Since the arts world needs crowds, it has become one of the major economic victims of Covid-19. Uncertainty about the future of big gatherings and how to make them safe is hitting organisations, staff and the army of freelancers who make this sector work.

The arts industry has a fundamental problem: it relies heavily on in-person attendance at live events. Businesses in this sector – from theatres and art galleries to comedy clubs and festivals – run venues where social interaction occurs, usually in large groups. Both travel and gatherings are currently banned by the government. Even after lockdowns lift, many may fear live events or be encouraged to avoid them. Relying on crowds is something of a curse.

With these concerns in mind, I attended the Bristol Festival of Economics online panel –  Ground Zero: How to Revive the Arts World When Crowds Are Banned – with Giorgio Fazio (Newcastle University), Liz Harkman (Bristol Festivals Network), Tom Paine (Team Love) and Ruth Towse (Bournemouth University), hosted by Andrew Kelly, director of the Festival of Ideas.

Access the recording here

Even prior to the pandemic, the arts industry’s labour market was notoriously precarious, with a large proportion of workers topping up their living in non-arts jobs, or even leaving the industry all together as they became older or had children (Oakley, 2009).

This financial and professional uncertainty has increased as lockdowns have been put in place. Across the world, artists, performers and venues have adapted, offering online events and exhibitions, in order to generate income and to provide relief to the public in a time when wellbeing is paramount. Coming months and years will reveal whether this shift is temporary or permanent.
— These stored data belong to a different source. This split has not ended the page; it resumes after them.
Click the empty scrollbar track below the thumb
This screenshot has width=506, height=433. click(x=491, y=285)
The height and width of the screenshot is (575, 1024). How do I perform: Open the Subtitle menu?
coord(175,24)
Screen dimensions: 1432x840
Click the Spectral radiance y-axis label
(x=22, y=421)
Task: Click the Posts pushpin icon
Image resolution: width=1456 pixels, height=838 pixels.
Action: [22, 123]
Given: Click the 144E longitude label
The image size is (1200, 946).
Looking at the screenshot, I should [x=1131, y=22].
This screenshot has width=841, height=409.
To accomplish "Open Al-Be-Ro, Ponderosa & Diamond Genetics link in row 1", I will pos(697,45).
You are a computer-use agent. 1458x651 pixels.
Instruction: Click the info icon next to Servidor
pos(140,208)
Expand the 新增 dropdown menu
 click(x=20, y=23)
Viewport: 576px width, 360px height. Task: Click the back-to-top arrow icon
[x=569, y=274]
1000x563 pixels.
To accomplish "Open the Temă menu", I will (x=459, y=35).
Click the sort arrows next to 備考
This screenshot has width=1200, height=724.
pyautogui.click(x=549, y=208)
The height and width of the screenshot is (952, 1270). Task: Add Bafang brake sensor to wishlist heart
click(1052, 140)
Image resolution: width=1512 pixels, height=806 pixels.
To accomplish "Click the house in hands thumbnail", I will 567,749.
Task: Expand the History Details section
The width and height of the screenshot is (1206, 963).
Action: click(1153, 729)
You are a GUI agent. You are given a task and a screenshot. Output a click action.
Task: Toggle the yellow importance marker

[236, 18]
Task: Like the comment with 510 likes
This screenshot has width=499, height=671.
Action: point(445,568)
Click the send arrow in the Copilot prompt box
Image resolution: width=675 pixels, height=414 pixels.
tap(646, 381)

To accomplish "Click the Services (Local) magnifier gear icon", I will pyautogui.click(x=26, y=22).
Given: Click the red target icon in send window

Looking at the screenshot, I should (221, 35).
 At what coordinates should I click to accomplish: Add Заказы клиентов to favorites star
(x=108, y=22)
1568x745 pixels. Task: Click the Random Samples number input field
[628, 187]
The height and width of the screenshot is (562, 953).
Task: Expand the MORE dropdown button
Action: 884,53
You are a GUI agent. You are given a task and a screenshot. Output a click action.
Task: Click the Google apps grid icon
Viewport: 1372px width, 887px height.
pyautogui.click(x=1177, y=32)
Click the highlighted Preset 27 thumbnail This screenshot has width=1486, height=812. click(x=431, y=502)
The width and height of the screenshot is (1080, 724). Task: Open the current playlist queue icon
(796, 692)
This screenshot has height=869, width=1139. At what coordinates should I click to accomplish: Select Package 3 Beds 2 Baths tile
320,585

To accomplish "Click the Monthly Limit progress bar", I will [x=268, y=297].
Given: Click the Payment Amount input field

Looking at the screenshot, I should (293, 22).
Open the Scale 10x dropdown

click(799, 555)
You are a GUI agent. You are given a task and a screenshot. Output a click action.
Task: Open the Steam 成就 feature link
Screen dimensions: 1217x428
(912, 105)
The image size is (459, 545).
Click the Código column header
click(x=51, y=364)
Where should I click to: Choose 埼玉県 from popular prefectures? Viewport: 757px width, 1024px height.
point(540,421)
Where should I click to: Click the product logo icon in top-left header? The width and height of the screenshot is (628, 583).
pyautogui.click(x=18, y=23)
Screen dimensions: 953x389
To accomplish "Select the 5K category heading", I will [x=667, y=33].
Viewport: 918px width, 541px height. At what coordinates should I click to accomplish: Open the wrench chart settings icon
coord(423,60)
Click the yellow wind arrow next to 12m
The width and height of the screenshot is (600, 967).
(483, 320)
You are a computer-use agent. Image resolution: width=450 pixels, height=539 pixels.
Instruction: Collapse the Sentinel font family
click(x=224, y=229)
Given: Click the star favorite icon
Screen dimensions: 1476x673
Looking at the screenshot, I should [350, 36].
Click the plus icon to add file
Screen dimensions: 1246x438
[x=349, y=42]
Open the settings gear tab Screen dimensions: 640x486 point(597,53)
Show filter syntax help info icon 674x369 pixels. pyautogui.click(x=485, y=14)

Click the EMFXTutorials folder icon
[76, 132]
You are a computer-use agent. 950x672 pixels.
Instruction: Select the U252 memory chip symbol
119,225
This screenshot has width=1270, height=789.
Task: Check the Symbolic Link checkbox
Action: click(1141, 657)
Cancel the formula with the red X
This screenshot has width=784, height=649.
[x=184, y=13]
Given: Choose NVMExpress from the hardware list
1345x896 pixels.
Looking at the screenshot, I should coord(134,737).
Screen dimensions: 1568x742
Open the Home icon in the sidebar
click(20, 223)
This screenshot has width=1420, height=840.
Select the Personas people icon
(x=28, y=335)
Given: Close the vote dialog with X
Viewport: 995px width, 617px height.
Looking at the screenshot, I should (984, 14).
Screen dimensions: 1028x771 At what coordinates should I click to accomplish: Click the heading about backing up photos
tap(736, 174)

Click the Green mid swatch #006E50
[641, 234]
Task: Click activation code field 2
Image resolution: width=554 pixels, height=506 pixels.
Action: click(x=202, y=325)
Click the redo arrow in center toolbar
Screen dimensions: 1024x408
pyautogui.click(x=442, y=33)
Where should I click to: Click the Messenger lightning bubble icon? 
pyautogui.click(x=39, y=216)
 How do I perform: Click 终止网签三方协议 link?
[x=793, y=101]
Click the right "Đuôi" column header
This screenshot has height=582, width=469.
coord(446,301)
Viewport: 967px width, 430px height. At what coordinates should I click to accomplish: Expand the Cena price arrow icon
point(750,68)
Related question: What do we know about the impact of coronavirus on the creative industries?

A new normal?

As the news of the first effective vaccines was announced, Netflix’s share price dropped dramatically, as did those of Zoom and other digital collaboration platforms. While this may indicate investors predicting a return to ‘real life’ consumption of the arts, the shares quickly rebounded perhaps because the date of vaccine availability remains uncertain.

Related question: Data: The vaccine and the stock market

One problem is simple: cost. Putting on traditional, large-scale live performances is notoriously expensive. Arts organisations will have to decide whether to invest in making performances available digitally. Since there is little evidence that audiences are willing to pay pre-pandemic ticket prices for virtual content, this may not be a workable model of production for many.

Another problem is capacity. Most theatres, concert halls and opera houses need to sell on average 60% of their tickets to break even. As a result, reduced, socially distanced audiences are not viable, even in the short term. Combined with the competition that online streaming platforms provide, the medium-term future looks bleak.

Can arts organisations (and artists) make it work?

One panel member gave a strikingly raw first-hand account of how the economics of lockdown plays out. Tom Paine, whose firm runs festival and music events, explained how an entire year of events was cancelled. A company that had previously been growing and gradually building reserves suddenly lost an entire year’s ticket sales, a huge revenue hit that left the firm relying on loans.

The impact on jobs was just as striking: the company’s workforce – both full-time and thousands of part-timers and freelancers – production designers, lighting assistants, sound engineers, support staff and security specialists – were all put at risk. This part of the account would be particularly interesting to economists and policy-makers researching or working with small businesses.

The new digital model that some arts companies have adopted is not suitable for music event companies, Tom Paine explained. Their productions costs have not reduced, and audiences appear to be reticent to pay when there is so much free content available. Many promoters and producers are concerned that only the biggest brands and companies have the reach to make cheaper online events feasible economically.

Liz Harkman suggested that arts organisations also face a problem of saturation. Wide availability of digitally streamed productions makes it hard to capture a large audience. She also noted that easy access is paradoxical since online events are ‘competing with daily life’. The financial and social investment that attending a live event requires – making the time to travel or hiring a babysitter – is lacking. As a result, the experiences for audiences can be less rewarding.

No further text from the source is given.